このほか、厳しい電力制約要件を満たすため、T1/T2ファミリでは、複数の電力モードを動的に切り替えるパワースイッチを使用して、コアや様々な処理ユニットの電源を個々に独立して制御し、消費電力を最適化することが可能。このアプローチには、ディープスリープモードやスタンバイモードも組み込まれており、ネットワークからの復帰要求に対する高速応答を維持しながら、0.5W未満の低消費電力を実現することが可能だという。

また、欧州行動規範(EU Code of Conduct)やENERGY STAR(SNE)などの省エネ規格に準拠するよう設計されたデバイスアーキテクチャと28nmプロセスの組み合わせにより、ファンレスの対流冷却システムの設計が可能となるほか、e5500コアは、ナップ/ドーズ/スリープ低消費電力モードにより、システムのエネルギー使用を抑えることが可能で、パケットロスレスディープスリープはECMA 363ベースの自動応答をサポートする。

なおT1040は、2013年第3四半期にサンプル出荷を開始し、残りの製品も順次出荷を開始する予定。

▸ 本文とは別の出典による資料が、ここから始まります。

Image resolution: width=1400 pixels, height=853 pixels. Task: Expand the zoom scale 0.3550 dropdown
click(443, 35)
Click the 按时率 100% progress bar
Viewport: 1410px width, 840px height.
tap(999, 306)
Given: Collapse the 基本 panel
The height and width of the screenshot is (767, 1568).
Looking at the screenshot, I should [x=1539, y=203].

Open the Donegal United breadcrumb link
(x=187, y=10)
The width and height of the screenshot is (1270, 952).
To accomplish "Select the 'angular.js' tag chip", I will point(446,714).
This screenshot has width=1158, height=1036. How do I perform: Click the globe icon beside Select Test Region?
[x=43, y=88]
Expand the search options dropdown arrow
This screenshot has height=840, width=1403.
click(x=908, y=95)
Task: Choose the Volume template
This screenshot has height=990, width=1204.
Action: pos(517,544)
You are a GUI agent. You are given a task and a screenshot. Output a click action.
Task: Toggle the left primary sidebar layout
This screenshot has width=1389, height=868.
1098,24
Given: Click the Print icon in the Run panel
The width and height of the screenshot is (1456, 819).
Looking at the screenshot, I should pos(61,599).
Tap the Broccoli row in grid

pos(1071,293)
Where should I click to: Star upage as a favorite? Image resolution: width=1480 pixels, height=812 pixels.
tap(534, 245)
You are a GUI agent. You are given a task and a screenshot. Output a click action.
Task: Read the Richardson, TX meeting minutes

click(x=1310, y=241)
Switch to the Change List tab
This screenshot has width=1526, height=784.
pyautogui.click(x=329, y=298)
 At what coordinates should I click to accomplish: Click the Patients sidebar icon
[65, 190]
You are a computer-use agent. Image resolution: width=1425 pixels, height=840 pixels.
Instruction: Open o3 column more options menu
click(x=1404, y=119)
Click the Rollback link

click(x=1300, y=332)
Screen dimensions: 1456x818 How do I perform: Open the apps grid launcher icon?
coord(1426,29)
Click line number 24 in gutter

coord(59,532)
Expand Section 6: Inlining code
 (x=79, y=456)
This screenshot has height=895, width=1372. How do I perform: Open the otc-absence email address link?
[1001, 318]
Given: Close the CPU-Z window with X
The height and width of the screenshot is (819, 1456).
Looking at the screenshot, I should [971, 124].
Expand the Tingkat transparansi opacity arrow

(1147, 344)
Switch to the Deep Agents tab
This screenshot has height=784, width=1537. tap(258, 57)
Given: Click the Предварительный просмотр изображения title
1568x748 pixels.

また、リアルタイムOSと開発ツールサポートが、ENEA、Green Hills Software、Mentor Graphics、Wind Riverなどのパートナー各社より提供される予定のほか、Freescaleからは、Linux BSP、リファレンスデザインボード、マルチサービスルータリファレンスデザイン、セキュリティアプライアンスリファレンスデザイン、CodeWarriorデバッグツール、設定ツール、各種モデルなどの開発ツールが提供される。